According to the new guidelines, in the context of antianginal drugs, optimal medical therapy can be defined as the treatment that satisfactorily controls symptoms with effective symptom alleviation, maximum adherence, and minimum side effects [11]. TMZ od is therefore an important part of antianginal therapy, as it effectively improves angina symptoms and shows a good tolerability profile. Tolerability was not assessed in this analysis, but as reported in the main analysis, there were only 0.3% suspected adverse drug reactions [22].


Study limitations include limitations inherent to its design (open-label, observational, lack of placebo or other control group) and short follow-up duration.
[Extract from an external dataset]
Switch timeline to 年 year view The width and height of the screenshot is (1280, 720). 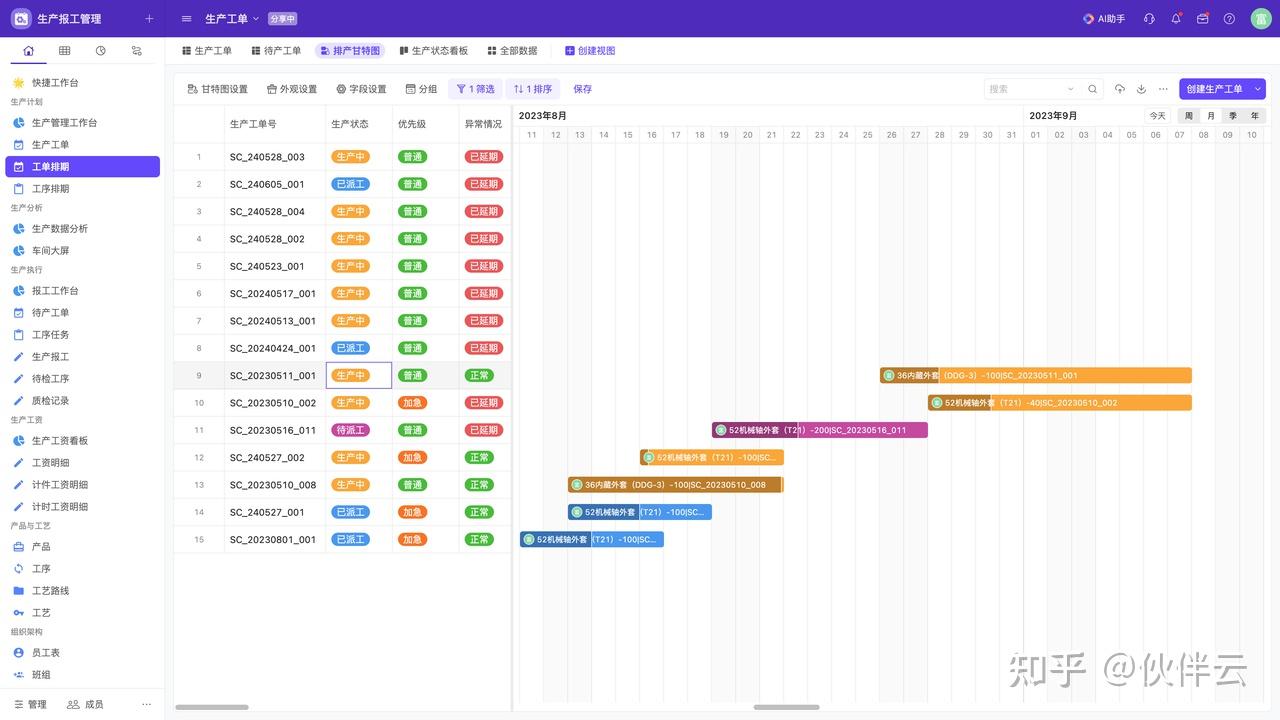click(1254, 115)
We acknowledge, that due to the chronic and dynamic nature of Chronic Coronary Syndrome, an observational period of at least a year would have brought more rich and accurate data. On the other hand, a short observation period excludes possible changes in the state associated with seasonal, weather changes that can affect the clinical presentation of the disease.

Additionally, the tools used to test physical activity were subjective, and not previously validated, and therefore we could not exclude the possibility of potential bias of the results. The conclusions of the analyses in the subgroup of recently diagnosed patients might be limited due to the low number of patients in this group (n = 88) as compared to the other groups.


Including TMZ 80 mg od to antianginal therapy effectively improved CCS class, frequency of angina attacks and SAN consumption, self-reported patient activity and adherence to antianginal treatment in all patient groups irrespective of angina duration, including patients with recently diagnosed angina, in real clinical practice conditions, thus providing an opportunity to improve symptoms and quality of life whatever the duration of the disease, but most importantly, to provide effective angina relief from the very beginning of diagnosis and treatment.